═════ Provided records

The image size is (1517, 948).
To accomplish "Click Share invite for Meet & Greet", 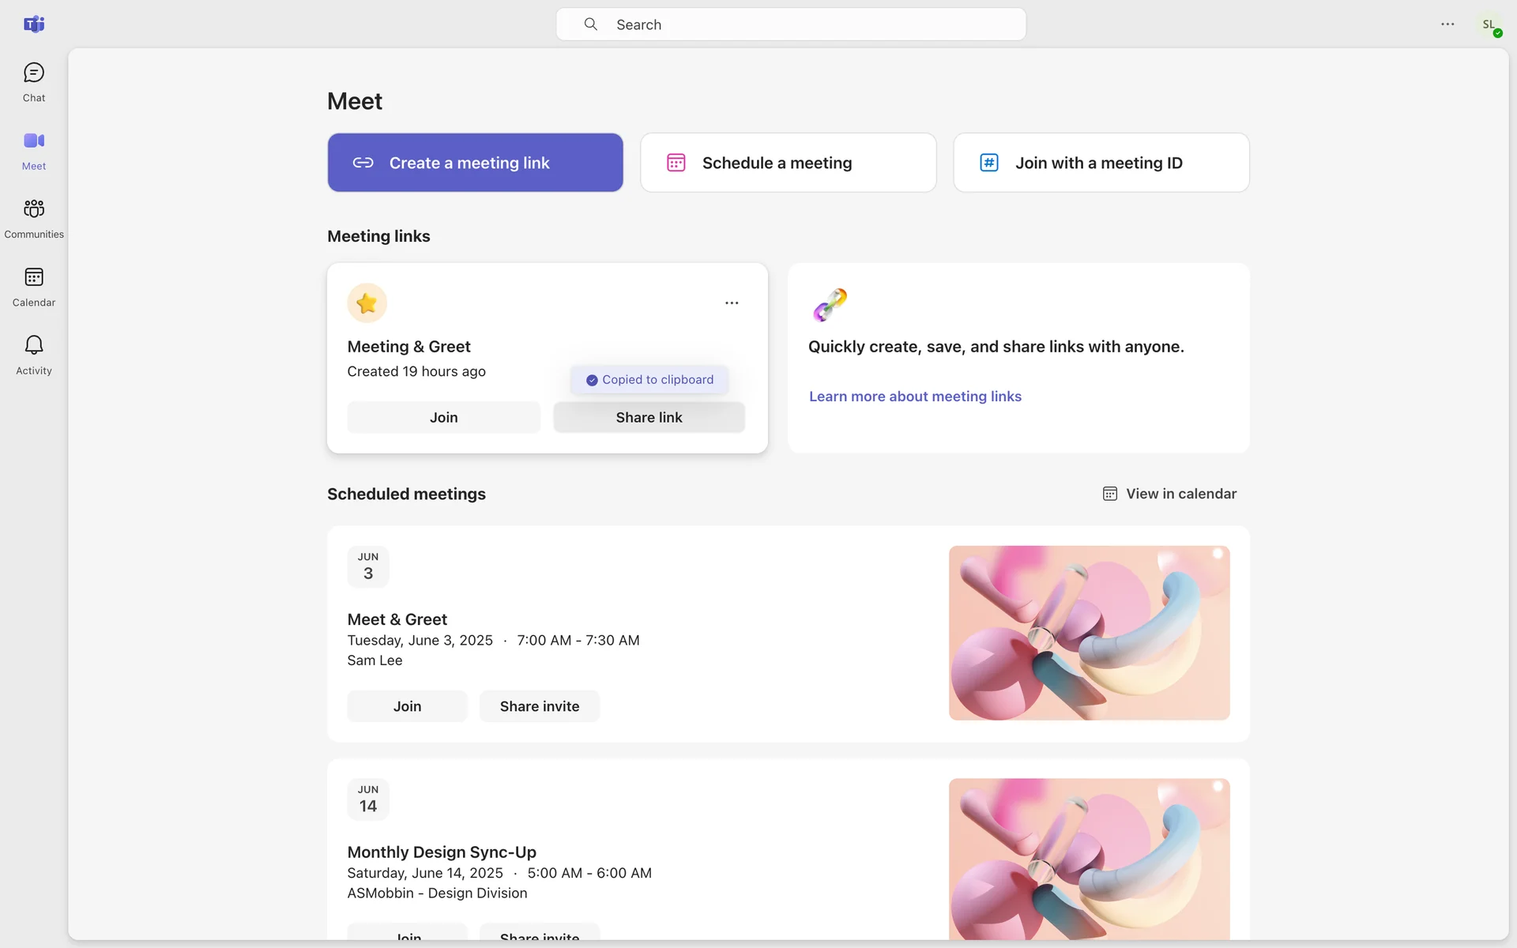I will pyautogui.click(x=539, y=706).

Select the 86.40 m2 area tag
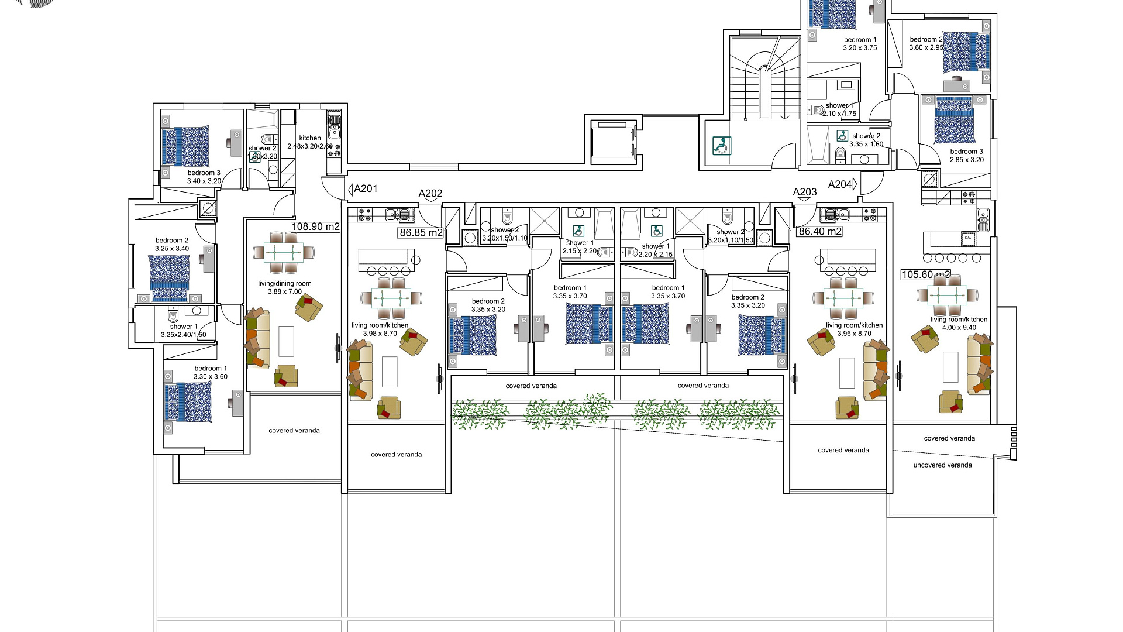[820, 231]
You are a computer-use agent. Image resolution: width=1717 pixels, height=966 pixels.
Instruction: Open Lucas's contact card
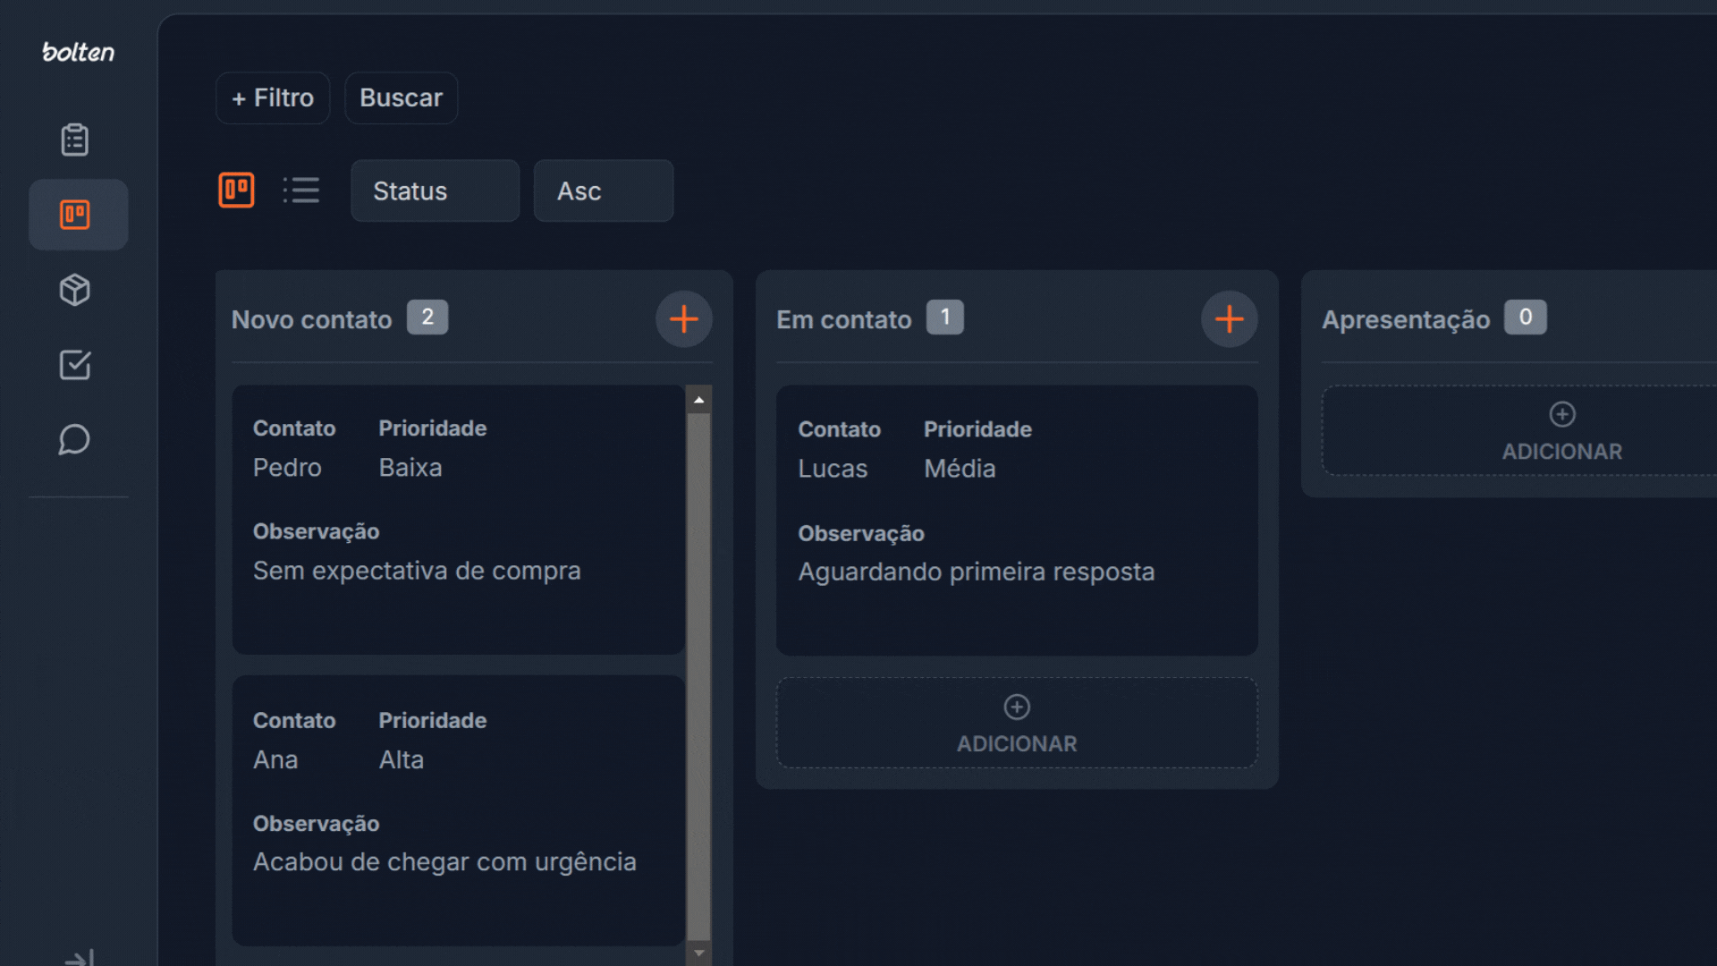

══════════

• **Task prompt**: Keep the pictures out of your answer, which should be the lines from the one with "Select the 86.40 m2 area tag" through the final line of the data, copied exactly.

• **Expected answer**:
Select the 86.40 m2 area tag
[820, 231]
You are a computer-use agent. Image resolution: width=1717 pixels, height=966 pixels.
Instruction: Open Lucas's contact card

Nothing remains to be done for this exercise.